═══ Dataset records
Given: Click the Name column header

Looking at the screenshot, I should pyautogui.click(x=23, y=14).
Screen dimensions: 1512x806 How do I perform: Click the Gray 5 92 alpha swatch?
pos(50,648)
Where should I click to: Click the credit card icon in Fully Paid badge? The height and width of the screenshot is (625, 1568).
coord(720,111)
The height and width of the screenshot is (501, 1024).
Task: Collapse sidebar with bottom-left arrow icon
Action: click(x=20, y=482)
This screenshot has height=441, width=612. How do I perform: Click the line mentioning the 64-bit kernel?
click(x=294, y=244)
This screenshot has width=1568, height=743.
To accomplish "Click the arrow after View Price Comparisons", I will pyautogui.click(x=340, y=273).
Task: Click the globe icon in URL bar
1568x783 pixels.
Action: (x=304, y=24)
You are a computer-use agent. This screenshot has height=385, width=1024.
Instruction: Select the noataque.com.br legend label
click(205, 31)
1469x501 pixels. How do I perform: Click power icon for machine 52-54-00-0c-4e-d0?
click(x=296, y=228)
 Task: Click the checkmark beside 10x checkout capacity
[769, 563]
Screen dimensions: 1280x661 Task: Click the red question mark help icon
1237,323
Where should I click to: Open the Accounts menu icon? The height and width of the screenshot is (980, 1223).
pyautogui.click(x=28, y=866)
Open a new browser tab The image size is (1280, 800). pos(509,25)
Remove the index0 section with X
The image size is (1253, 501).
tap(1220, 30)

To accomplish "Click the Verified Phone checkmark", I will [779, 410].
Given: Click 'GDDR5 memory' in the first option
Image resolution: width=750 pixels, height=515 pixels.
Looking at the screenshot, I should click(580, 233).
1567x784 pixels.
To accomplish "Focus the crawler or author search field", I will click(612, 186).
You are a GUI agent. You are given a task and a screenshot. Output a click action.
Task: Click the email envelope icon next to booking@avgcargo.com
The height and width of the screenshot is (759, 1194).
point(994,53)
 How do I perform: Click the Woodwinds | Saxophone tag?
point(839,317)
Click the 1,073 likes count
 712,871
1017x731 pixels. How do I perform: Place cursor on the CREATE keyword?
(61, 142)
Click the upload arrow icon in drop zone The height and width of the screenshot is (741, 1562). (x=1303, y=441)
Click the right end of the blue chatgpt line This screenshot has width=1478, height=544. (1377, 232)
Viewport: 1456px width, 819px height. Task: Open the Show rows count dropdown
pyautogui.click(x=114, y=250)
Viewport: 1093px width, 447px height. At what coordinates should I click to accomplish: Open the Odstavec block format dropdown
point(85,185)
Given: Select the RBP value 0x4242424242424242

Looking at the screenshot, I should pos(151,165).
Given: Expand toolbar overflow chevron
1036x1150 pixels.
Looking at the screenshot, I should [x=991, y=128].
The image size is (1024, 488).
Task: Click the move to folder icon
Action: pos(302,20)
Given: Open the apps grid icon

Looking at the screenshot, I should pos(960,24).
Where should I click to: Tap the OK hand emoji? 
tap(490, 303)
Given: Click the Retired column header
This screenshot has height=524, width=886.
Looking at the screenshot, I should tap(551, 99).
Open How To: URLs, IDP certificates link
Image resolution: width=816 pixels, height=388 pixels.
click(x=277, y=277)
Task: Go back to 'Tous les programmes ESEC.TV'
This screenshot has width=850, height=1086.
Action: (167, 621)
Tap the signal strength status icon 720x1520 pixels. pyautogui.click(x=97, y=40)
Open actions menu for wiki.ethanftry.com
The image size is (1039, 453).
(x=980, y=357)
══════
**Problem description**
Edit the entries above by replacing every "How do I perform" with "How can I do", and reproduce them with nothing else altered.

**Solved exercise**
Given: Click the Name column header

Looking at the screenshot, I should pyautogui.click(x=23, y=14).
Screen dimensions: 1512x806 How can I do: Click the Gray 5 92 alpha swatch?
pos(50,648)
Where should I click to: Click the credit card icon in Fully Paid badge? The height and width of the screenshot is (625, 1568).
coord(720,111)
The height and width of the screenshot is (501, 1024).
Task: Collapse sidebar with bottom-left arrow icon
Action: click(x=20, y=482)
This screenshot has height=441, width=612. How can I do: Click the line mentioning the 64-bit kernel?
click(x=294, y=244)
This screenshot has width=1568, height=743.
To accomplish "Click the arrow after View Price Comparisons", I will pyautogui.click(x=340, y=273).
Task: Click the globe icon in URL bar
1568x783 pixels.
Action: (x=304, y=24)
You are a computer-use agent. This screenshot has height=385, width=1024.
Instruction: Select the noataque.com.br legend label
click(205, 31)
1469x501 pixels. How can I do: Click power icon for machine 52-54-00-0c-4e-d0?
click(x=296, y=228)
 Task: Click the checkmark beside 10x checkout capacity
[769, 563]
Screen dimensions: 1280x661 Task: Click the red question mark help icon
1237,323
Where should I click to: Open the Accounts menu icon? The height and width of the screenshot is (980, 1223).
pyautogui.click(x=28, y=866)
Open a new browser tab The image size is (1280, 800). pos(509,25)
Remove the index0 section with X
The image size is (1253, 501).
tap(1220, 30)

To accomplish "Click the Verified Phone checkmark", I will [779, 410].
Given: Click 'GDDR5 memory' in the first option
Image resolution: width=750 pixels, height=515 pixels.
Looking at the screenshot, I should click(580, 233).
1567x784 pixels.
To accomplish "Focus the crawler or author search field", I will click(612, 186).
You are a GUI agent. You are given a task and a screenshot. Output a click action.
Task: Click the email envelope icon next to booking@avgcargo.com
The height and width of the screenshot is (759, 1194).
point(994,53)
 How can I do: Click the Woodwinds | Saxophone tag?
point(839,317)
Click the 1,073 likes count
 712,871
1017x731 pixels. How can I do: Place cursor on the CREATE keyword?
(61, 142)
Click the upload arrow icon in drop zone The height and width of the screenshot is (741, 1562). (x=1303, y=441)
Click the right end of the blue chatgpt line This screenshot has width=1478, height=544. (1377, 232)
Viewport: 1456px width, 819px height. Task: Open the Show rows count dropdown
pyautogui.click(x=114, y=250)
Viewport: 1093px width, 447px height. At what coordinates should I click to accomplish: Open the Odstavec block format dropdown
point(85,185)
Given: Select the RBP value 0x4242424242424242

Looking at the screenshot, I should pos(151,165).
Given: Expand toolbar overflow chevron
1036x1150 pixels.
Looking at the screenshot, I should [x=991, y=128].
The image size is (1024, 488).
Task: Click the move to folder icon
Action: pos(302,20)
Given: Open the apps grid icon

Looking at the screenshot, I should pos(960,24).
Where should I click to: Tap the OK hand emoji? 
tap(490, 303)
Given: Click the Retired column header
This screenshot has height=524, width=886.
Looking at the screenshot, I should tap(551, 99).
Open How To: URLs, IDP certificates link
Image resolution: width=816 pixels, height=388 pixels.
click(x=277, y=277)
Task: Go back to 'Tous les programmes ESEC.TV'
This screenshot has width=850, height=1086.
Action: (167, 621)
Tap the signal strength status icon 720x1520 pixels. pyautogui.click(x=97, y=40)
Open actions menu for wiki.ethanftry.com
The image size is (1039, 453).
(x=980, y=357)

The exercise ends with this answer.